AHAM members produce over 95 percent of the appliances sold in the United States. Because home appliances are an integral part of the smart grid, AHAM commissioned an independent study of communications protocols to determine which are most suitable for connecting appliances to the smart grid.
The study focused on communications protocols selected in the National Institute for Standards and Technology (NIST) Framework and Roadmap for Smart Grid interoperability standard release 1.0 and candidate protocols recommended by AHAM. The study was comprehensive, scoring each protocol in 21 categories such as interoperability, cost to install and operate, performance, ease of operation and use, security, and others.

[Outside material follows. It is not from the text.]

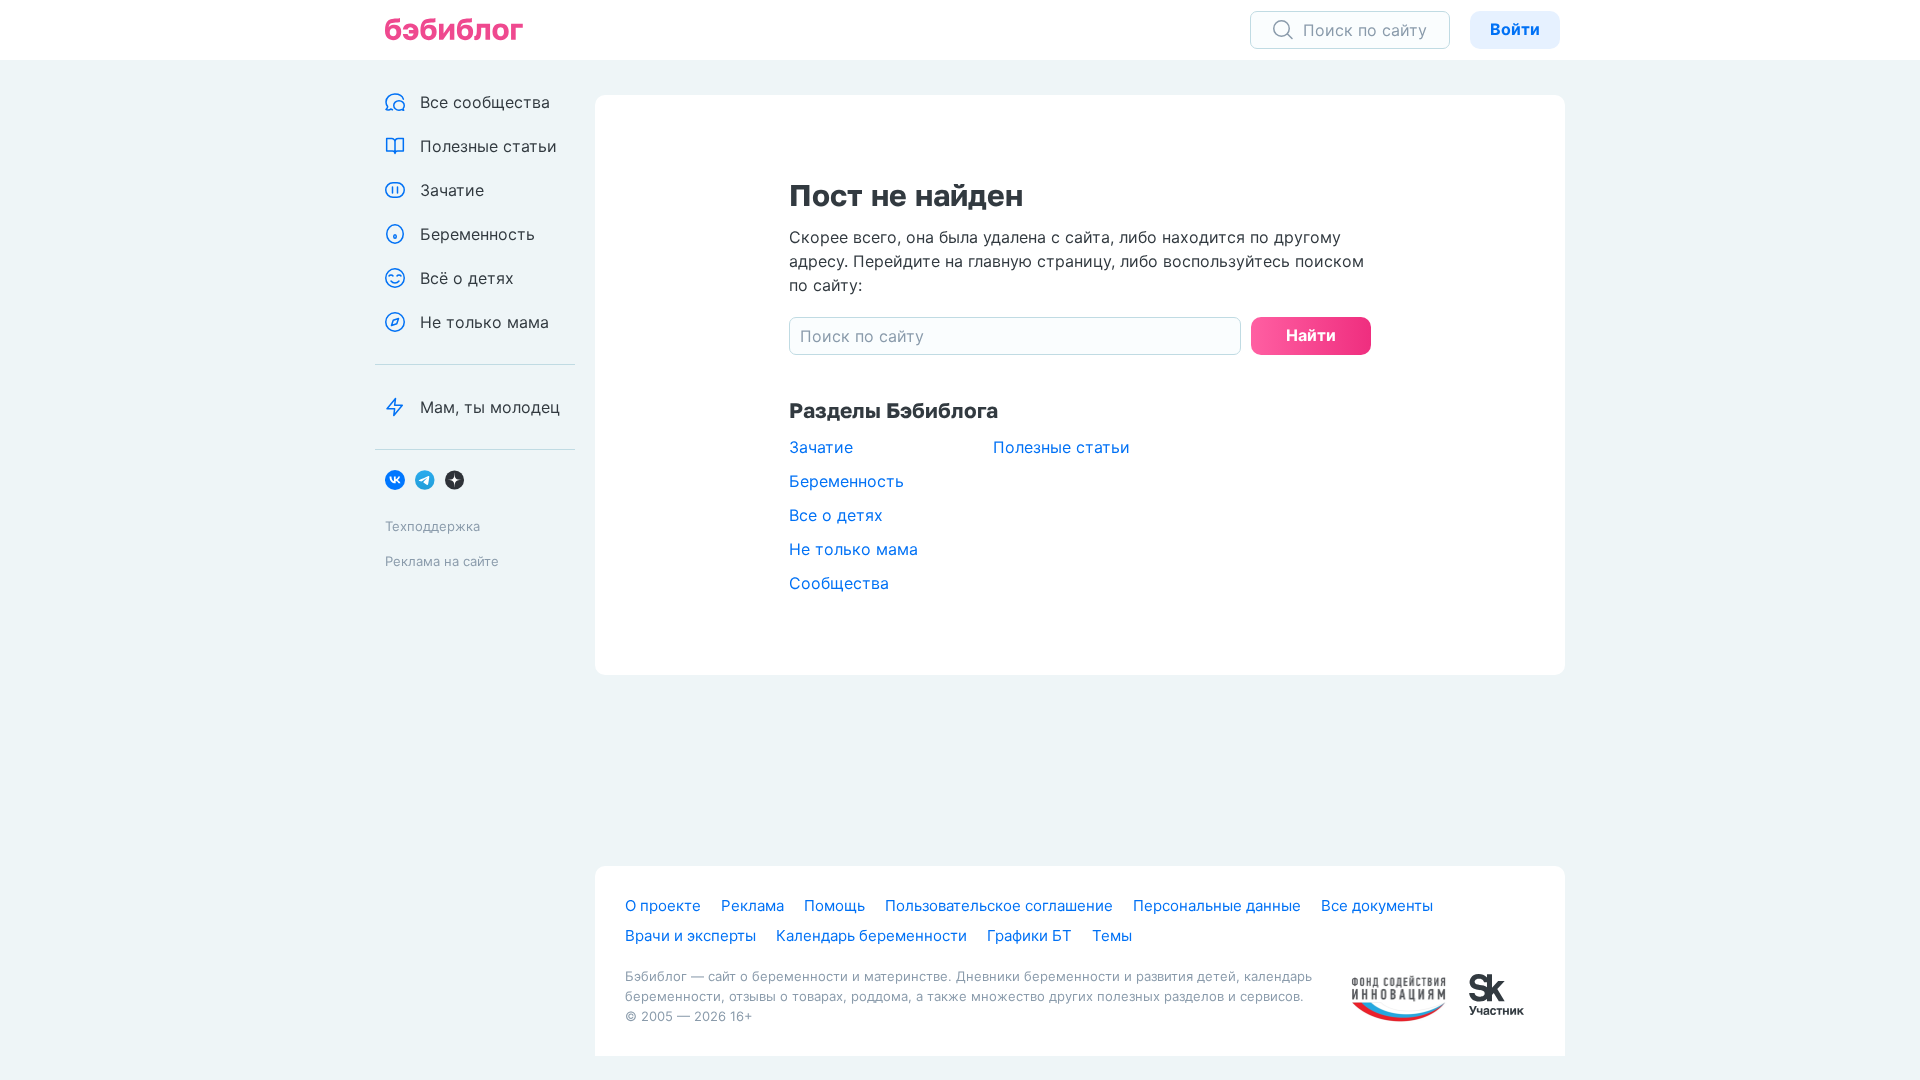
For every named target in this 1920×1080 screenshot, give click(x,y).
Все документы (1377, 905)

The study evaluated each protocol at the application, network and media layers with the ZigBee Smart Energy Profile 2.0 and OpenADR scoring highest at the application layer, and HomePlug GP, Wi-Fi, and ZigBee scoring highest at the Network, MAC, and PHY layers. The ZigBee SEP 2.0 application protocol runs over HomePlug, Wi-Fi, and ZigBee networks.
“HomePlug powerline networking technology is an ideal backbone for today’s home area network,” says Rob Ranck, the president of the HomePlug Powerline Association. “The AHAM study not only endorses HomePlug Green PHY as a key Smart Grid network protocol, it also supports the use of powerline networking to reach areas of poor wireless signal propagation and as a technology to extend the range of wireless LANs.”
The HomePlug Powerline Alliance has formed liaisons with the Wi-Fi Alliance and ZigBee Alliance to help facilitate interoperability between devices that operate on HomePlug, Wi-Fi, and ZigBee networks using SEP 2.0 application protocols.
HomePlug’s interoperable technology family includes the HomePlug AV broadband specification, the HomePlug “Green PHY” (GP) specification for smart-energy/smart-grid applications, and the forthcoming next-generation HomePlug AV2 broadband specification, due for completion in Q1 2011. These specifications are all interoperable with the IEEE 1901 powerline standard.